В романе Отрошенко есть редкая по нынешним временам способность «отдать себя» изображаемому миру, тем самым легко выбраться за пределы только своего собственного «я». Он умеет дышать тем большим миром, который оживляет в своем творчестве, тогда как в «филологическом романе» Дмитриева все наоборот — меркой становится профанное видение и понимание мира героем-рассказчиком. У Владислава Отрошенко иной исток — в разноголосии его романа тонет всякий один-единственный голос, у него принципиально иная субординация автора и его героев.
Герои Отрошенко обладают высокой степенью личного бытия, они пребывают в образе подлинного бытия — в его неохватности и пестроте. Именно так, и только так, происходит наше различение подлинного художественного произведения с любыми подделками (даже небездарными) под него.
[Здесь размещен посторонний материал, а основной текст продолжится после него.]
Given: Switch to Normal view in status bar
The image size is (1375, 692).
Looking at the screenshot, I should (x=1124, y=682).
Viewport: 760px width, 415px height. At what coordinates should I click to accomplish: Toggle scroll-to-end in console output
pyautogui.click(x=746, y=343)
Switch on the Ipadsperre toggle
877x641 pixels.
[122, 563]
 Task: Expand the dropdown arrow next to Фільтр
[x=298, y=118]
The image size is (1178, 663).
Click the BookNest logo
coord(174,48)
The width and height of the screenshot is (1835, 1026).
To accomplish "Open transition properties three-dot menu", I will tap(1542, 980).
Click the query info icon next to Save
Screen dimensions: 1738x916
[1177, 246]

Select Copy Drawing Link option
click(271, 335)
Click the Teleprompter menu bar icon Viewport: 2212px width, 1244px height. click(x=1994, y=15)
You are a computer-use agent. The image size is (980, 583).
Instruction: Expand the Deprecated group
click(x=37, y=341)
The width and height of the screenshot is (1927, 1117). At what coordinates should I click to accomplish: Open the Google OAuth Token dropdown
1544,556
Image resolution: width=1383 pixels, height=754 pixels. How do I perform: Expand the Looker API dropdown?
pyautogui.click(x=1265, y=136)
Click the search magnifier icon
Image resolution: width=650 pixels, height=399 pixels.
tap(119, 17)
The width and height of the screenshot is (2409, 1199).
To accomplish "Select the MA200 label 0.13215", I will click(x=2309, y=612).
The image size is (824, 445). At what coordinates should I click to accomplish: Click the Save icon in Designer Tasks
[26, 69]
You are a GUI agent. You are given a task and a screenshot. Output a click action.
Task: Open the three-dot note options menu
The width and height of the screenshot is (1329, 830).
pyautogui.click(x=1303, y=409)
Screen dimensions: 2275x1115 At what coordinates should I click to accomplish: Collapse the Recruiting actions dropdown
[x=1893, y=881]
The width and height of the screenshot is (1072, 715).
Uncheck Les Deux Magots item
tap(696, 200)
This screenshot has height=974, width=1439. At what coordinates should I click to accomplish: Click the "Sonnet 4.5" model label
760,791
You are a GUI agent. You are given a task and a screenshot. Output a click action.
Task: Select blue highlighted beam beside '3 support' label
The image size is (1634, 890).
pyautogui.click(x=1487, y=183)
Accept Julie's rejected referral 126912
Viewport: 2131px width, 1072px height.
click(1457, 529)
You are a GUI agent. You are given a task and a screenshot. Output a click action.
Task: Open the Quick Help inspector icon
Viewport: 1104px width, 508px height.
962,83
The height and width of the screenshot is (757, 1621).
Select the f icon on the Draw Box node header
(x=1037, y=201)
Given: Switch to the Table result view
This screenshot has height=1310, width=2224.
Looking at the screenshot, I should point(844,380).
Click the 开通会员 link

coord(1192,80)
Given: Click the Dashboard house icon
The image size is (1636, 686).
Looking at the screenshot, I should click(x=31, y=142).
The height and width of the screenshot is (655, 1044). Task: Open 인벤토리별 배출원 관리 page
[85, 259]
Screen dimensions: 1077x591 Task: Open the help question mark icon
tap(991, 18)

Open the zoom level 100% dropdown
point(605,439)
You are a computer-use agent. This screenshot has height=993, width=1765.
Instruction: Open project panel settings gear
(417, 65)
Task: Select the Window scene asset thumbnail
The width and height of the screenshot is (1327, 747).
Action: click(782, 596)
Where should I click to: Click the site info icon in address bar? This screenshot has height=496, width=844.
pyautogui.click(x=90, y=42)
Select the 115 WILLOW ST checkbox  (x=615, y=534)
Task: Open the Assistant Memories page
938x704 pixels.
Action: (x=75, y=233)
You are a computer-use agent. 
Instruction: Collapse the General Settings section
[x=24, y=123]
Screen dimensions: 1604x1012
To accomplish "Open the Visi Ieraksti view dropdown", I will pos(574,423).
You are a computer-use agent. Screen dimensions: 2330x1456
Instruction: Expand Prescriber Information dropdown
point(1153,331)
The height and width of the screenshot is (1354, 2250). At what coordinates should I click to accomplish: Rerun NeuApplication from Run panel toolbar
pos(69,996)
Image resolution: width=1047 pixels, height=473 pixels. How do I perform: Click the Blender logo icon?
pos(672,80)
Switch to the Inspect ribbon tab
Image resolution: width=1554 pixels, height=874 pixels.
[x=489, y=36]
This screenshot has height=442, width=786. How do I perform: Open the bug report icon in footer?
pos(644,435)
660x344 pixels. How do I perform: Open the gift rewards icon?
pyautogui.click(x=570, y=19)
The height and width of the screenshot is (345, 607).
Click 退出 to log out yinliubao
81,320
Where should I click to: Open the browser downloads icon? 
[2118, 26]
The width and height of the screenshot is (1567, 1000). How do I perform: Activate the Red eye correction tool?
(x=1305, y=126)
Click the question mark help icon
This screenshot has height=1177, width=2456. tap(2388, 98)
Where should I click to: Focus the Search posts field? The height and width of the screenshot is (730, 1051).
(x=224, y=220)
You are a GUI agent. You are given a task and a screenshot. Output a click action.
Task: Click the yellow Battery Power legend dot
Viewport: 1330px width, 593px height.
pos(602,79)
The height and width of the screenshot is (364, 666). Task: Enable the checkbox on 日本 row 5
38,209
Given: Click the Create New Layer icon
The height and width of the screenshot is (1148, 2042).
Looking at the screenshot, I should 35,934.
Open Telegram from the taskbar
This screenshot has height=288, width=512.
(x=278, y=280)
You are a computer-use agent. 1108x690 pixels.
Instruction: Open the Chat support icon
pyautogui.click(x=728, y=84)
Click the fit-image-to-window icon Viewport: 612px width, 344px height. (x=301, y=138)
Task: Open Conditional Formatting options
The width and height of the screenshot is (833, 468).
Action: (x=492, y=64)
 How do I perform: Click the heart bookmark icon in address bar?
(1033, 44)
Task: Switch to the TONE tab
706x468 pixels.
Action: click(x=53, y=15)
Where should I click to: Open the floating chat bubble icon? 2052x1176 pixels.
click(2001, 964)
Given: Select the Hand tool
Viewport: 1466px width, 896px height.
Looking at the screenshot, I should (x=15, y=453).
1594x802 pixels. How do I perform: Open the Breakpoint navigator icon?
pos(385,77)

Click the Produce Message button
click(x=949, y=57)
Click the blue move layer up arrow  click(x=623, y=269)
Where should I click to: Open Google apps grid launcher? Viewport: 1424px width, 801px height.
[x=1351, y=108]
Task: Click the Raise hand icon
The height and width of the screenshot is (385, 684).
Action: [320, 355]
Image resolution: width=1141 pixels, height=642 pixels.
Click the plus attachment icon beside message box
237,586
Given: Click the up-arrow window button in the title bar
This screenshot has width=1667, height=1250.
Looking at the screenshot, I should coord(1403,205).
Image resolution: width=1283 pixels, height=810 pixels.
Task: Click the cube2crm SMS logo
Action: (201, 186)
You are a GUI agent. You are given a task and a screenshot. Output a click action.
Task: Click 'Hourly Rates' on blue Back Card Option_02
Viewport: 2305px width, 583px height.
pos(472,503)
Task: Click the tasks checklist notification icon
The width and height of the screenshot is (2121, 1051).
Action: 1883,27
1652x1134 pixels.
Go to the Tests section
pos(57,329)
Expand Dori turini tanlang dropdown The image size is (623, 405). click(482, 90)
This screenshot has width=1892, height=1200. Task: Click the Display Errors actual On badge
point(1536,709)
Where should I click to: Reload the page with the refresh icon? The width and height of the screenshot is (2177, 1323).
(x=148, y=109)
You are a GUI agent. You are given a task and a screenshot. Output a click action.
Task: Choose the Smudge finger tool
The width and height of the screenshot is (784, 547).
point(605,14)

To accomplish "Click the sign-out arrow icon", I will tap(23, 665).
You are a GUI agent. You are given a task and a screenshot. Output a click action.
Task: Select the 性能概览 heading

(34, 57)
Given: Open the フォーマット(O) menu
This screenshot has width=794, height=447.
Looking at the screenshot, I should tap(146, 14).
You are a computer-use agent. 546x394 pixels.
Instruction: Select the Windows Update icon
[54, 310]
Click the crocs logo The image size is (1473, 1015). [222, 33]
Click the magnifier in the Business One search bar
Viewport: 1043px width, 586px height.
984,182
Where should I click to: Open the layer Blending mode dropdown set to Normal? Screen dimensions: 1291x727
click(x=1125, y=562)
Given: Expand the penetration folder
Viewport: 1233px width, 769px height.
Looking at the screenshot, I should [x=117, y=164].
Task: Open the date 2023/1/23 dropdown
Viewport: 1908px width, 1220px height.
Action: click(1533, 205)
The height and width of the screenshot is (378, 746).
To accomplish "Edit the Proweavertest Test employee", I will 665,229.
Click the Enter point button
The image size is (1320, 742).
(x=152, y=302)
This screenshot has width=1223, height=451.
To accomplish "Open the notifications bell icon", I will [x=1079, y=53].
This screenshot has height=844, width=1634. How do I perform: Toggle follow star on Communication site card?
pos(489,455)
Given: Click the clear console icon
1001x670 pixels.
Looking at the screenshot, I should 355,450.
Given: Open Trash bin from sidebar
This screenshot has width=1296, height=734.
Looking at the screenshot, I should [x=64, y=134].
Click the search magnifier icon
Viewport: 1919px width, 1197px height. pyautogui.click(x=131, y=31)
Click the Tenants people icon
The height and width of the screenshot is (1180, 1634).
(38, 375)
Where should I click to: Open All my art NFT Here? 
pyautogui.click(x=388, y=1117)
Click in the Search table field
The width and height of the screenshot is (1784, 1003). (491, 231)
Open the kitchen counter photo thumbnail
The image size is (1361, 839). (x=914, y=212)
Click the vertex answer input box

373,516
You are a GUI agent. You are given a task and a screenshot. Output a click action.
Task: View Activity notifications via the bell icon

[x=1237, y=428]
У Андрея Дмитриева слово значит ровно столько, сколько значит, — оно обладает прямотой, телесной выразительностью. За словом Владислава Отрошенко стоит зрительное и чувственное представление, некая первоначальная страсть, еще не растраченная во времени энергия. Энергия слова, не захватанного и не замученного человеком нынешнего века. Казалось бы, у Отрошенко больше субъективности — но эта субъективность единственности и неповторимости цельного мира писателя. Тогда как у Дмитриева все принадлежит всем — обыденно, реалистично, однозначно. Он редко возвышается над житейской психологией. Отрошенко же любит знаки и жесты — они у него онтологичны и ритуальны, грациозны и патетичны, помпезны и «безжалостно веселы».
История рода Малахова, представленная в романе «Приложение к фотоальбому» принадлежит одновременно с имперским и миру легендарному. Все основные персонажи романа — дядюшки, или сыновья Малаха и Аннушки — обрисованы писателем с баснословной живописностью. Все они — из того мира, который можно назвать праздничным, где не действуют законы земного притяжения, а потому возможны вещи фантастические — почти Мюнхгаузенов полет на ядре. Тут у каждого — своя легенда, своя частная «история» в бесконечной, не имеющей начала и не знающей о конце, жизни. Дядюшка Семен, рожденный якобы от «бесподобного артиста» — грека, рожденный во время пребывания Малаха на войне, известие о гибели которого (конечно же страшно героической) принес Аннушке загадочный вестник, — дядюшка Семен исключительно ценит легенду о своем происхождении и о том, кто даровал ему «чудовищную артистичность». История грека — это блистательная легенда о «баснословном богаче, владельце трех цирков где-то в Китае, да к тому же еще чародее и провидце, объятом немыслимой страстью к Аннушке — супруге Малаха». Отрошенко рассказывает ее как блистательный, фантастический образчик судьбы, наполненной славными приключениями, невероятными подвигами, воинской доблестью. В самом преувеличении всякого события в мире, всякой детали (если это бакенбарды дядюшек, то обязательно «царственной красоты») писатель словно призывает и нас увидеть нечто большее, чем доступно простому зрению, то сокровенное, незапечатленное, что омывает и «омывало безмолвно, как омывают озерные темные воды песчаный островок», где «островком» может быть судьба загадочного грека или самого Малаха, или само время, остановленное светописцем на стародавней фотографии.